Yes - the identification of the trolley as media space was important and paved the way for further development.

No - the trolley development was low-tech, but even so, with a bit more development it could have been more successful.

Any new product is a balance of technology, cost and features to meet customer needs and wants. On initial inspection the low-tech trolley is a balance of low level technology, low cost and low features.

However, with the benefit of hindsight and by comparing it with the new high-tech trolley - high-tech, high cost and high level of features, we can now see that there was a failure to develop the low-tech version sufficiently.

The low-tech version only offered features that met the needs of the retailer. It provided them with potential advertising revenues. For the shopper, there was little benefit - only the advertising. And there it was – advertising for a single product for the duration of this, and probably the next shopping trip too. The advertised product may or may not have been relevant to the shopper.

This new high-tech trolley is very different. Of course, what we hear about are the high-tech features, but far more important for its success are the total array of benefits and who they are for.

For the retailer the trolley brings screen-based multimedia advertising. The retailers will be able to command premium media rates. The trolley also collects data about the shopper's journey through the store - useful stuff for the retailer's marketing teams.
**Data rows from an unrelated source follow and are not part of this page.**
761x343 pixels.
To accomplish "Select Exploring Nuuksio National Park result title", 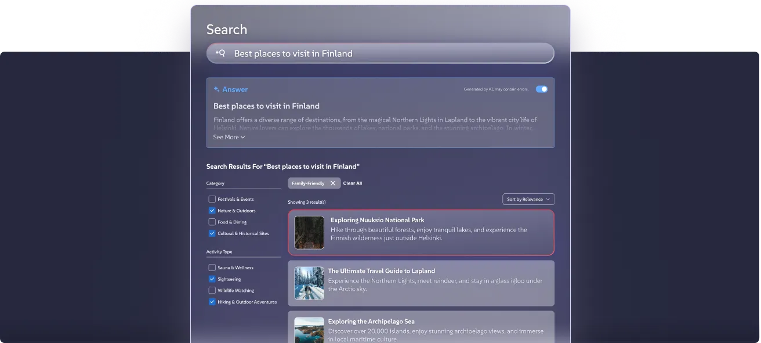I will [377, 221].
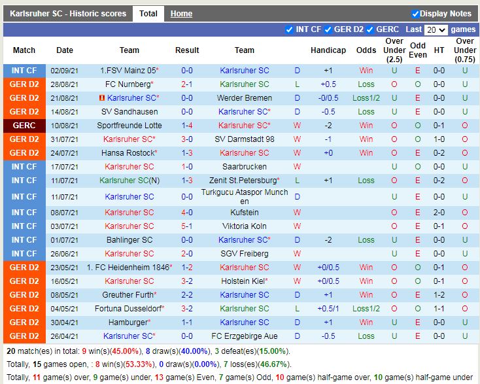Open the Werder Bremen team page
Image resolution: width=480 pixels, height=384 pixels.
click(244, 98)
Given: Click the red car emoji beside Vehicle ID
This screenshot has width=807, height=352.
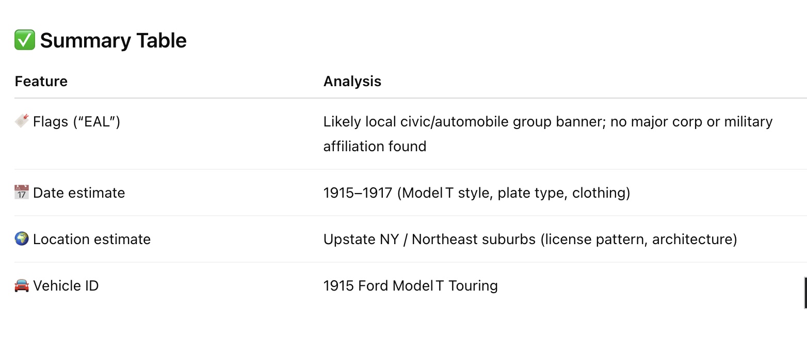Looking at the screenshot, I should click(x=22, y=285).
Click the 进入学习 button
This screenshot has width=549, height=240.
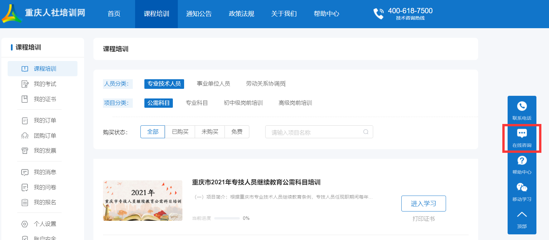click(x=423, y=204)
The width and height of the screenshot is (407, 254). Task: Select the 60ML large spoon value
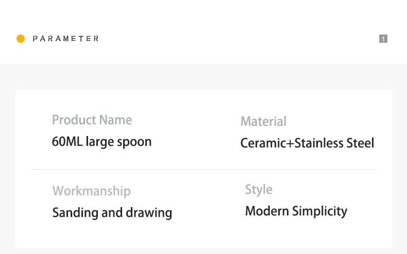[x=101, y=142]
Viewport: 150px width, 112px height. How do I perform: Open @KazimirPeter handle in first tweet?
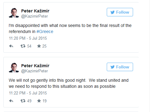[34, 16]
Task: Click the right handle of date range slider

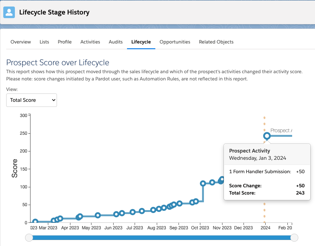Action: 294,238
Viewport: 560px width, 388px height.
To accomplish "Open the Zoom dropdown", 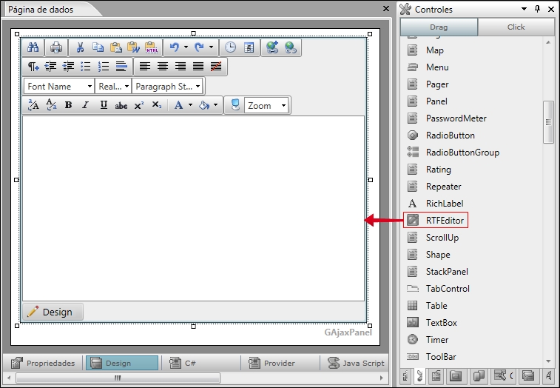I will pos(266,106).
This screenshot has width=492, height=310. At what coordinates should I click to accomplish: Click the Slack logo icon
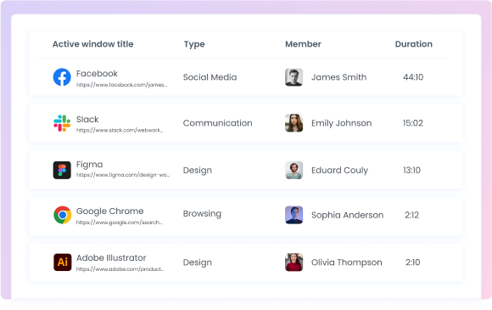pyautogui.click(x=62, y=123)
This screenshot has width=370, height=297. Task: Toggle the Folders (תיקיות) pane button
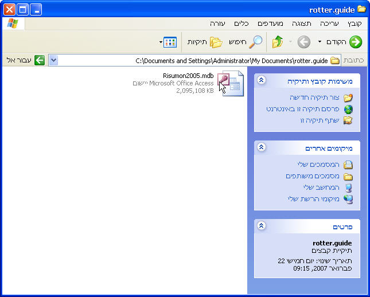[215, 42]
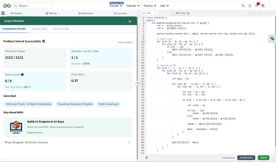276x162 pixels.
Task: Toggle editor theme with lightbulb icon
Action: coord(147,158)
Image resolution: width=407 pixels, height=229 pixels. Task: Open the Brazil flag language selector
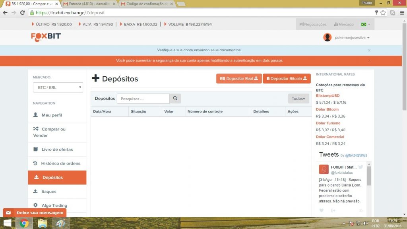click(365, 24)

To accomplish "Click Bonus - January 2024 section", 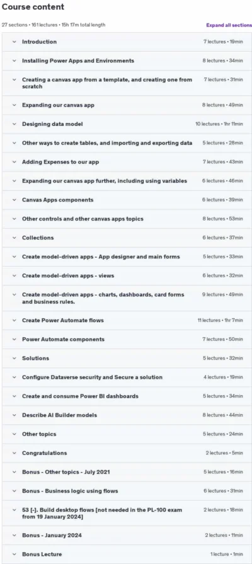I will pos(127,535).
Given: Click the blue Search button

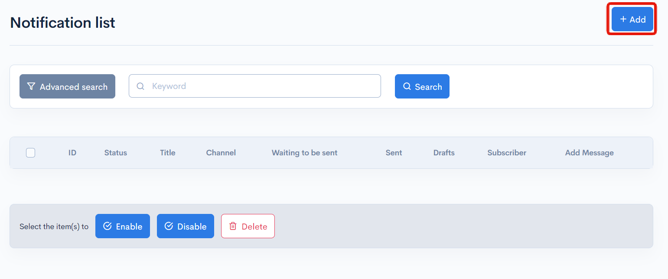Looking at the screenshot, I should [x=422, y=86].
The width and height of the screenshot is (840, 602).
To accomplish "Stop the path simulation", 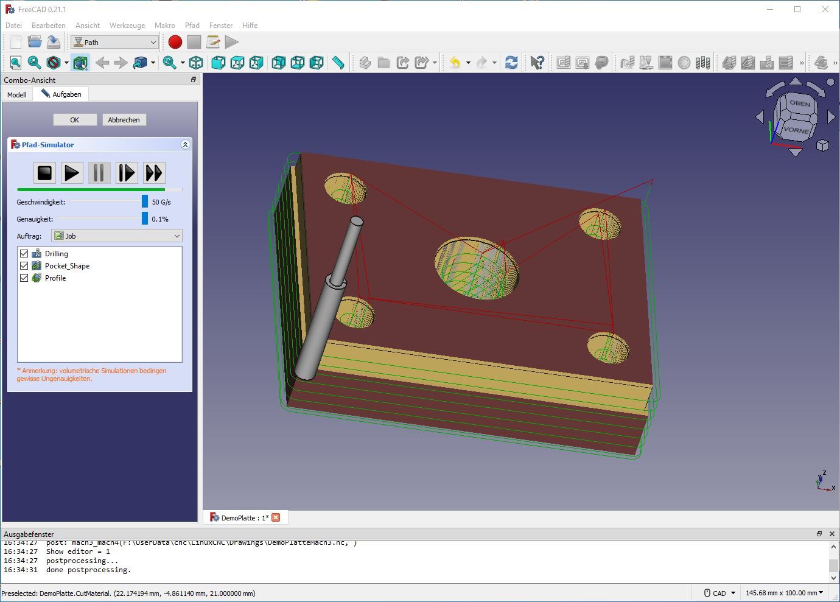I will [44, 173].
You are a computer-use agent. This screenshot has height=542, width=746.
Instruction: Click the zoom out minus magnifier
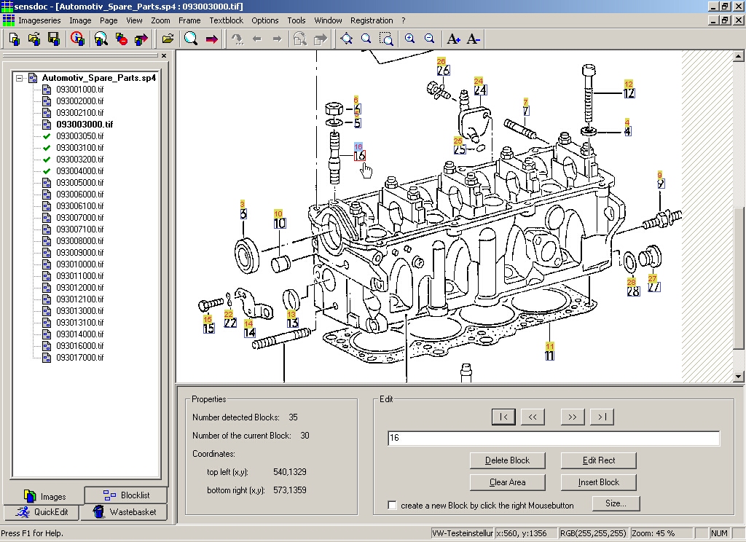430,39
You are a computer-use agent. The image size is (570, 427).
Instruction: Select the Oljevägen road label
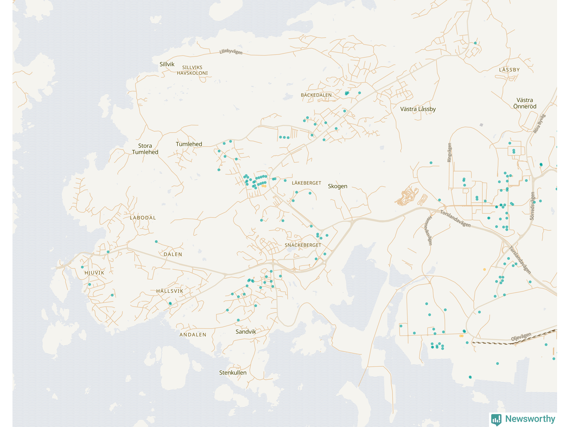[521, 338]
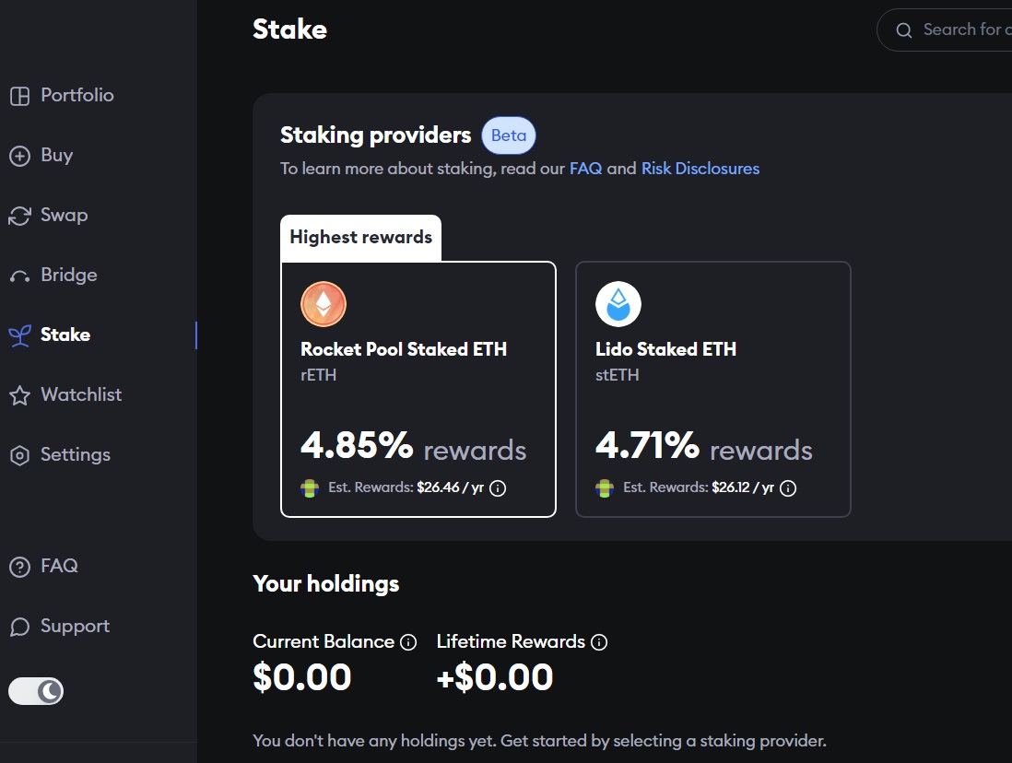Open the Bridge icon in sidebar

click(19, 276)
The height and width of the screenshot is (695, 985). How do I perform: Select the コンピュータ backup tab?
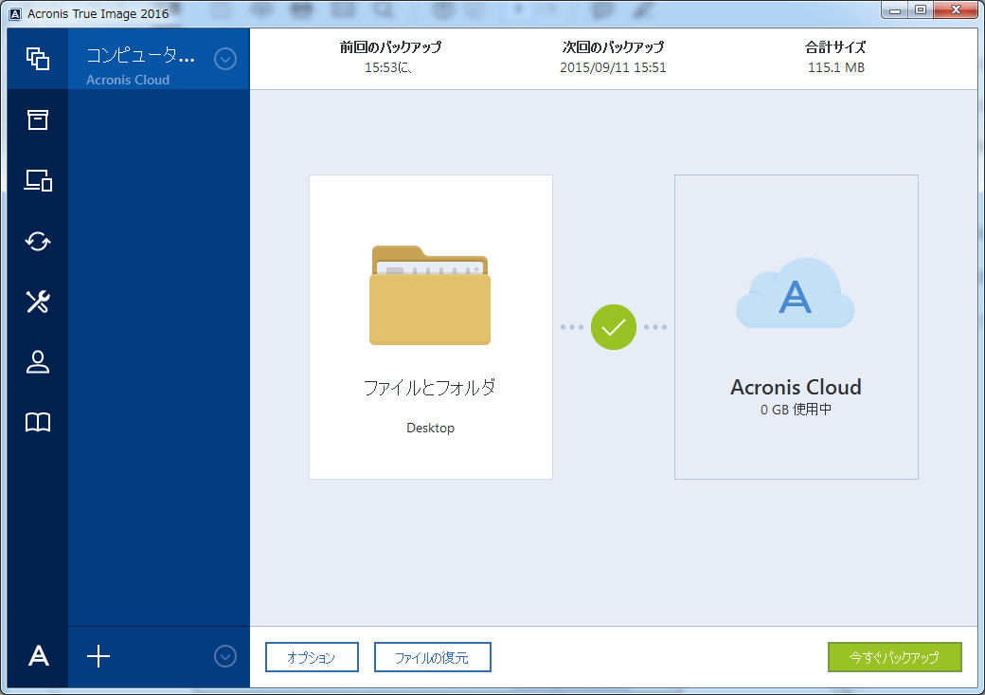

The breakthrough is that the new trolley also benefits the shopper. The wi-fi enabled positioning system helps shoppers to orientate themselves in the store. (Particularly important considering the number of store refurbishments and seasonal changes to layout these days.) It also provides the shopper with diet information and communicates promotions, including where special packs can be found.

So, finally now the shopper gets 'trolley benefits' The question is why not before?

But we needed the wi-fi and the screen technology in order to deliver these shopper benefits didn't we?

Not necessarily! The real problem with the earlier version was not that it was low-tech. Rather it completely ignored the needs of the shopper. By continuing the development process a little further, benefits could have been provided for the shopper on the low-tech trolley too.

For example, the low-tech equivalent of the wi-fi positioning system would be, quite simply, a map. (Useful, even in low-tech format for the reasons outlined above)

Getting to the idea of the map, could have made the whole trolley advertising concept more powerful. A map/store plan would have been a focus for the shopper's attention – a reason to look at the trolley. Perhaps the advertising could have been positioned around the map. There could have been more than one brand of advertising on it... and so on...

Suggested Action

Add a checklist to your innovation process. How well does the concept deliver against each type of user's needs? It will remind you to move beyond consideration of the primary target market.

At the very least you will avoid missing some quick-wins that could power up your proposition. At best you could turn an incremental innovation into a breakthrough product or service.